The following is my haproxy config
global
log /dev/log local0 notice
log /dev/log local0 debug
log 127.0.0.1 local0
chroot /var/lib/haproxy
stats socket /run/haproxy/admin.sock mode 660 level admin
stats timeout 30s
user haproxy
group haproxy
daemon
maxconn 5000
defaults
log global
mode tcp
option tcplog
option tcpka
timeout connect 60s
timeout client 1000s
timeout server 1000s
frontend aviator-app
option tcplog
log /dev/log local0 debug
bind *:4433 ssl crt /etc/haproxy/certs/{domain_name}.pem
mode tcp
option clitcpka
option http-server-close
maxconn 5000
default_backend aviator-app-pool
# Table definition
stick-table type ip size 2000k expire 30s store conn_cur
# Allow clean known IPs to bypass the filter
tcp-request connection accept if { src -f /etc/haproxy/whitelist.lst }
# Shut the new connection as long as the client has already 100 opened
# tcp-request connection reject if { src_conn_cur ge 500 }
tcp-request connection track-sc1 src
backend aviator-app-pool
option tcplog
log /dev/log local0 debug
balance roundrobin
mode tcp
option srvtcpka
option http-server-close
maxconn 50
# list each server
server appserver1 10.0.1.205 maxconn 12
server appserver2 10.0.1.183 maxconn 12
server appserver3 10.0.1.75 maxconn 12
server appserver4 10.0.1.22 maxconn 12
# end of list
listen stats
bind *:8000
mode http
log global
maxconn 10
clitimeout 100s
srvtimeout 100s
contimeout 100s
timeout queue 100s
stats enable
stats hide-version
stats refresh 30s
stats show-node
stats auth username:password
stats uri /haproxy?stats
When I run a load test with about 12-13 http requests per second, I do not see any errors for about first hour of the test. But about 90 mins into the test a large number of requests start failing. The error message from jmeter usually reads "Connection timed out: Connect" or '"domain_name:4433" failed to respond.'
The following are some log messages from haproxy.log. I also see a large number of 'conn errors' as highlighted in the image above and some 'resp errors'.
May 7 19:15:00 ip-10-0-0-206 haproxy[30349]: 64.112.179.79:55894
[07/May/2018:19:14:00.488] aviator-app~ aviator-app-pool/<NOSRV>
60123/-1/60122 0 sQ 719/718/717/0/0 0/672
May 7 19:15:00 ip-10-0-0-206 haproxy[30349]: 64.112.179.79:49905
[07/May/2018:19:12:53.483] aviator-app~ aviator-app-pool/appserver2
60022/1/127171 2283568 -- 719/718/716/11/0 0/666
I do not see any errors or stack trace on my backend servers.
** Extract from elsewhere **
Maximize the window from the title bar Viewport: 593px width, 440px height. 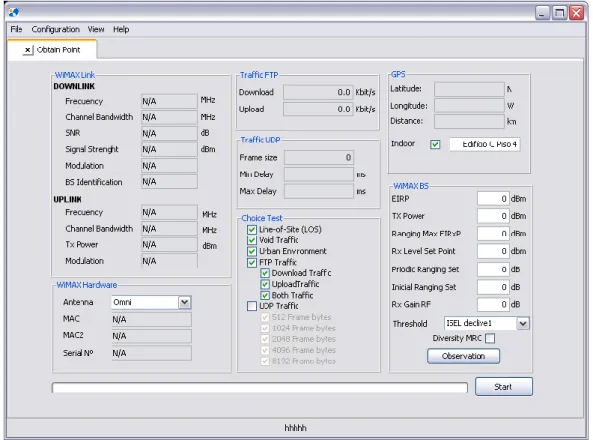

The CPU usage on load balancer is low during the test (less than 10%) for load balancer and about 30 % for each backend server. Any help to debug this issue is appreciated.
Best Answer
Your backend has
maxconn 50
so HAProxy is enqueueing the overflow waiting for one of the existing 50 to finish. When each connection disconnects, another one is allowed through to the back-end... but your back-end is not fast enough. The requests are backing up at the proxy, and eventually, the proxy tears them down after they sit in the proxy queue fortimeout connect 60s
.The
sQ
in the log entry is what explains this.See Session State at Disconnection in the HAProxy configuration guide.